22. The device of claim 19, wherein the teeth are formed on an outer circumferential edge of the gear.

23. The device of claim 22, wherein the engagement means is a cam mounted for linear movement substantially parallel to the axis of the gear and the cam includes a cam surface that is shaped and arranged such that, when the cam is moved from the first position to the second position, the cam surface engages a tooth and causes the gear to rotate.

24. The device of claim 19, wherein the engagement means is a hook mounted for linear movement substantially perpendicular to the axis of the gear and the hook is shaped and arranged such that, when the hook is moved from the first position to the second position, the hook engages a tooth and causes the gear to rotate.

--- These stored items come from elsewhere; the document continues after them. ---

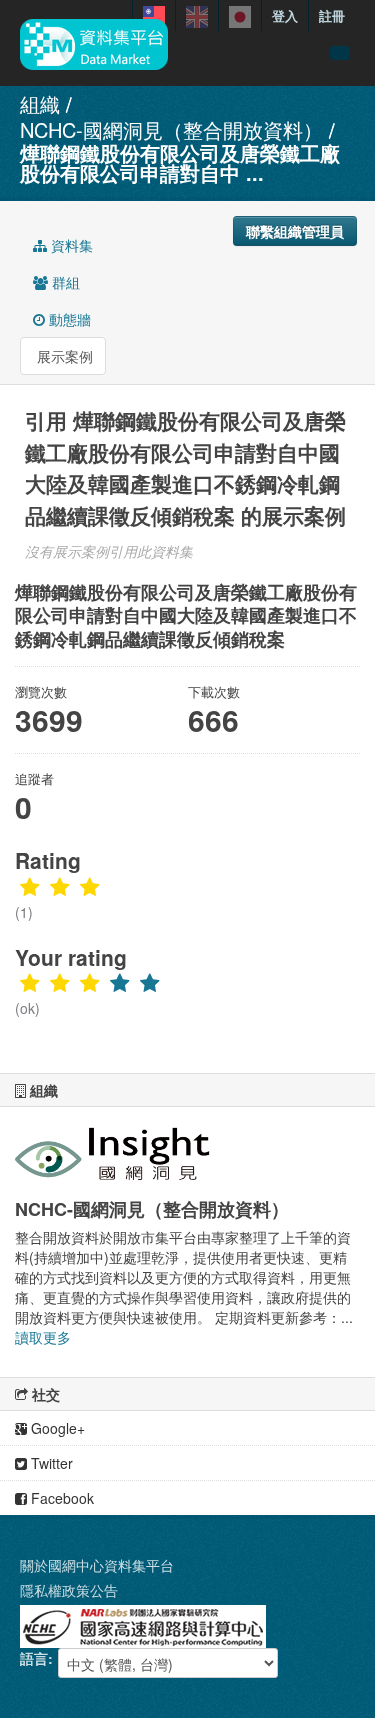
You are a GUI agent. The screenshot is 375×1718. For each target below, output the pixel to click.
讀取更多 (43, 1337)
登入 (285, 15)
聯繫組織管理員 (295, 231)
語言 (34, 1658)
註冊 (332, 15)
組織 (40, 103)
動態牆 (68, 319)
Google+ (56, 1428)
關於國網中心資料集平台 (97, 1565)
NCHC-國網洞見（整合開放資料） (171, 129)
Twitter (50, 1463)
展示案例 (63, 356)
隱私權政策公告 (69, 1590)
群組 (64, 282)
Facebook (60, 1498)
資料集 (70, 245)
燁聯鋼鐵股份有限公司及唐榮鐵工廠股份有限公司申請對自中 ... (180, 162)
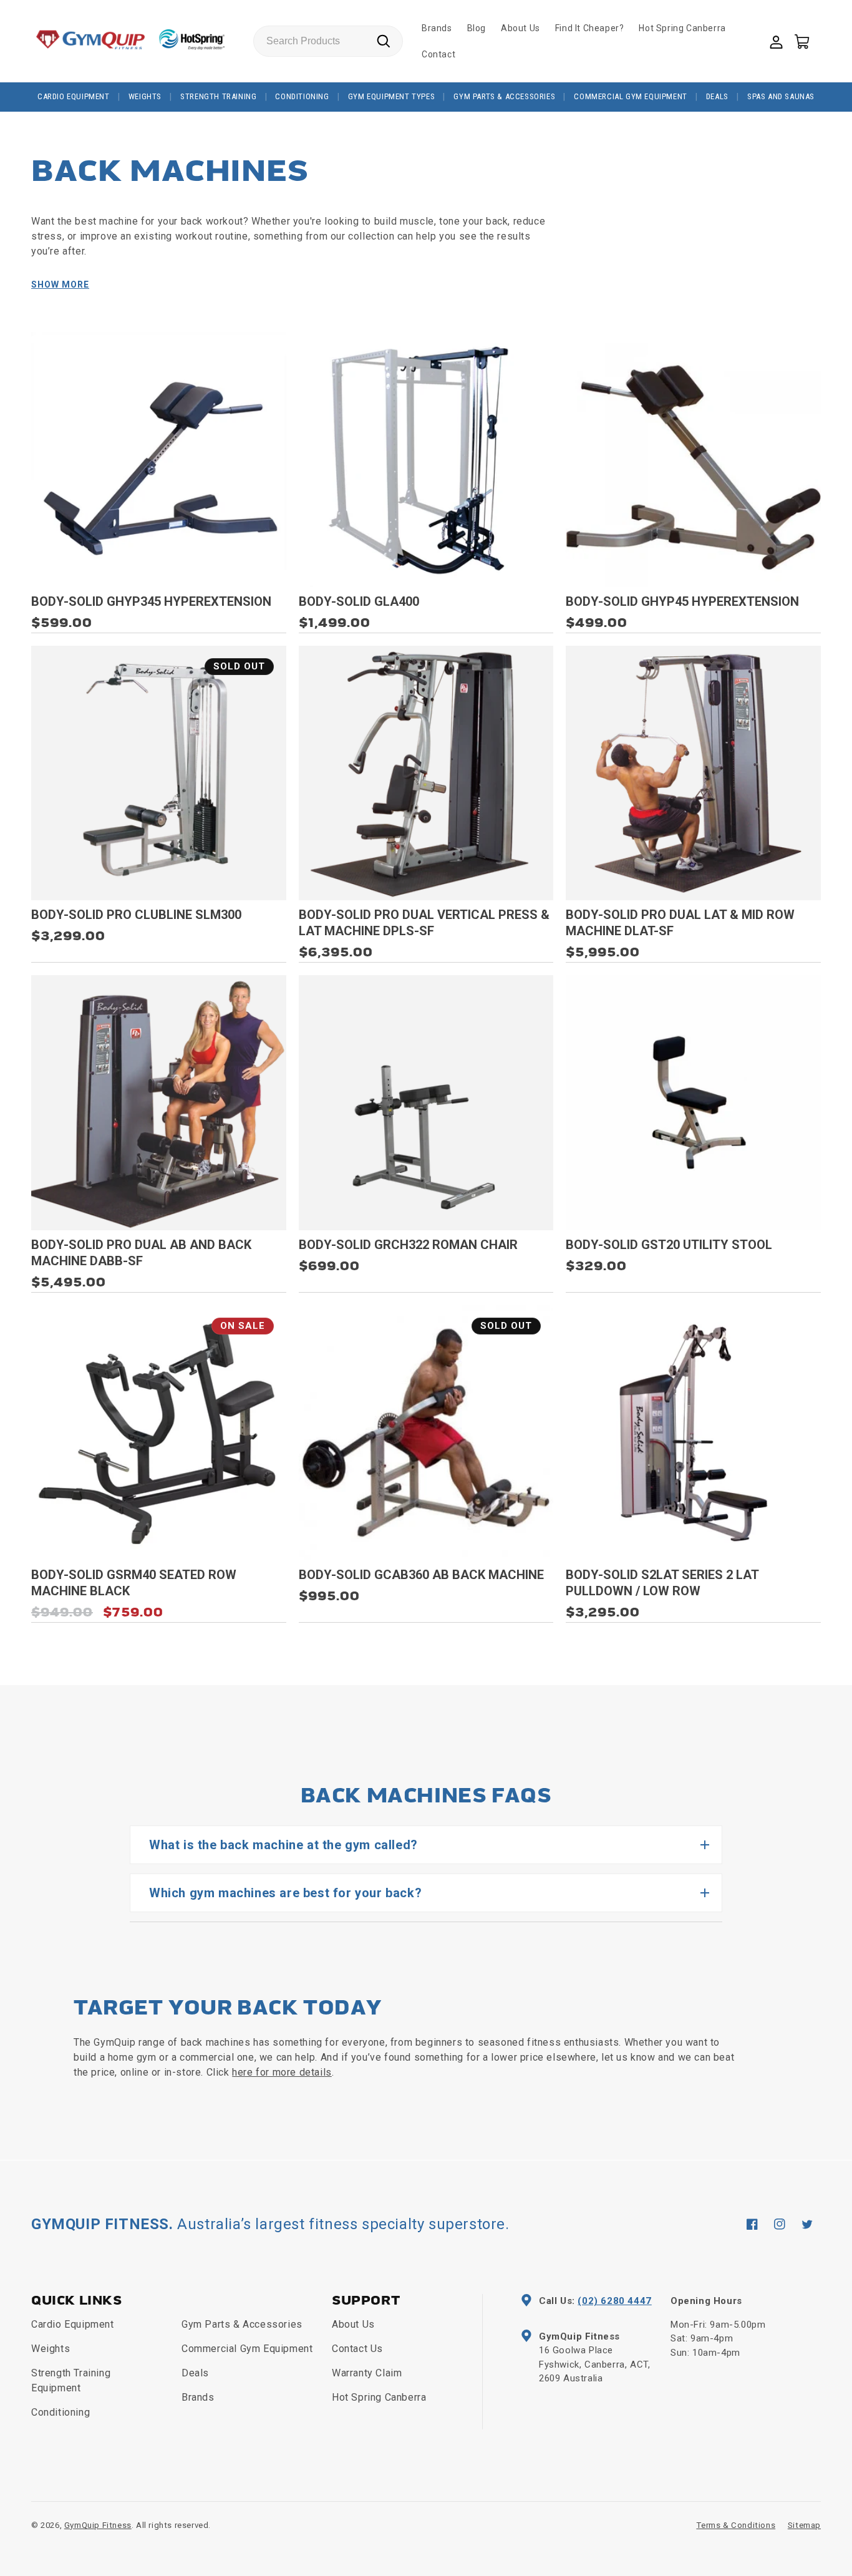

25. The device of claim 17, wherein the linear actuator includes a shape memory element.

26. The device of claim 17, wherein the linear actuator includes a return element.

27. The device of claim 26, wherein the return element comprises a wound clock spring.

28. The device of claim 26, wherein the return element is a helical compression spring.

29. The device of claim 26, wherein the return element is a helical tension spring.

30. The device of claim 21, wherein the substantially planar member of the engagement means is formed from a single piece of material.

31. The device of claim 30, wherein the substantially planar member of the engagement means is formed from a single piece of metal.

32. The device of claim 17, wherein the second direction is opposite the first direction.

33. The device of claim 17, wherein the linear actuator includes a return element and a shape memory element, and wherein a changeable length of the shape memory element decreasing from an uncharged length to a charged length resets the return element.